June 25

Second Project Down…

They liked my Android project enough to let me tackle the iOS version. Not that I have any background for iOS. I don’t think I’ve even made a phone call on a borrowed iPhone. But in the last couple weeks I’ve built and iPhone/iPad app that I’m pretty pleased with. (Hope everyone else will be too…)

So in two weeks I’ve learned Xcode, Objective-C, and a healthy amount of Swift. The original project was written in Objective-C and worked. There was an update to Swift – but it would not compile.

Neither one was built for any kind of modification.

They told me it was their previous iOS developer’s first project, and the code is pretty hard to read. Sometimes I think that means the person that wrote it must be some kind of genius. I could not write that program. I can barely understand what that program is doing with all the tangled bits and pieces intertwined. Not spaghetti code – molten gold. Untangling it was …

I worked 10-20 hours a day, every day, even weekends trying to meet this deadline. I guess you could say I was motivated.
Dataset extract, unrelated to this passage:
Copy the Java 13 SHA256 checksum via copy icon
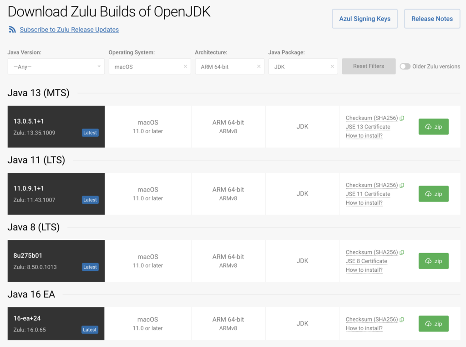The width and height of the screenshot is (466, 347). (x=402, y=118)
After close to two weeks of that schedule though, I’m sick of it. I think if I am going to work remotely I really need to get better at setting boundaries…limiting the number of hours I work in a day for one thing. But also, I need to be careful about giving up weekends. The first one I gave up gladly as I was still learning and feeling all happy and freshly challenged. The second one was the 20 hours a day – it’s due on Monday weekend and that schedule just took all the joy out of it.
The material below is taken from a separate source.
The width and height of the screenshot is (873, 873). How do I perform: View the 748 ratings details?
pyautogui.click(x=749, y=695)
But now I think they expect me to work weekends too… and I need to find a way to keep that from becoming the normal thing.
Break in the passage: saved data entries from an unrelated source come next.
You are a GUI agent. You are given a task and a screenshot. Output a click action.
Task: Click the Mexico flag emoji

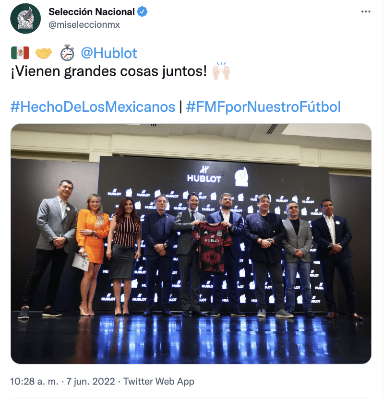click(20, 53)
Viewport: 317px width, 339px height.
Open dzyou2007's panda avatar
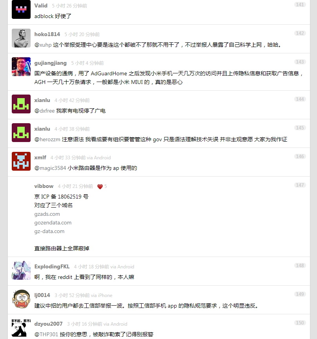tap(21, 328)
Even with the challenges though, I’m glad I found this job. I’m glad I get a chance to learn iOS. I like this pace of about 2 weeks per project (and hope I can bring it down to one week as I get better). I think as annoying as the nitpicky testing is (and it annoys me after all that work to build a working full-text search they pick on me for having a missing title… and this button is too big… and we have to hide the search bar) it’s also making it a better app, one I can really be proud to have built.

I need to get better at these reviews though. I don’t know if there is a way to do them without feeling picked on or not. Can I get good enough to just turn in perfection so we can skip the feedback? Probably not… but other than finding all the little flaws first, I’m not sure how to avoid the feeling that I’m being picked on. I think they try. But the “great job” you’re “very close” doesn’t last nearly as long as the “But…can you change this” part of the meeting.

It doesn’t help that they throw out the “you’re new” and offer to get their experienced guy to help out. It’s like every time I complain that something is the way it works, they assume I just don’t know any better. It kind of digs at my self-esteem.

I am new. And I’ve done a pretty darn good job when you consider that. But also, I’m not stupid. I’ve been programming for some time, and I’ve had some intense training (on Android) and so there is a sense of what is “easy” to change and what would mean significant revisions. Less so on iOS. The changes I made this weekend all happened faster and easier than I expected. But I also figure I made about $2/hr for this project. Yes, I’m learning, but I also spent a lot of time and effort on this beyond just learning and “swapping out some graphics”. I think the project should have paid more than it did – that no matter how experienced the programmer was, most of the old code had to be rewritten. And that’s a lot more effort.

I’m going to have to be careful about this per project rate thing and read the specs more closely in the future – as well as look at the code. I didn’t look at the iOS stuff because I thought someone else was going to be doing it. And then I was doing it. And actually, I don’t know what the per project rate is for that half of the project. It might be more than the Android half for all I know.

And all this not knowing is not a good way to run a business. It’s fine if you are an employee and get an hourly rate. You get paid the same whether there are surprises or not. But if I’m going to be doing this as a consultant and be more or less in business for myself, then I need to get some better business skills ASAP.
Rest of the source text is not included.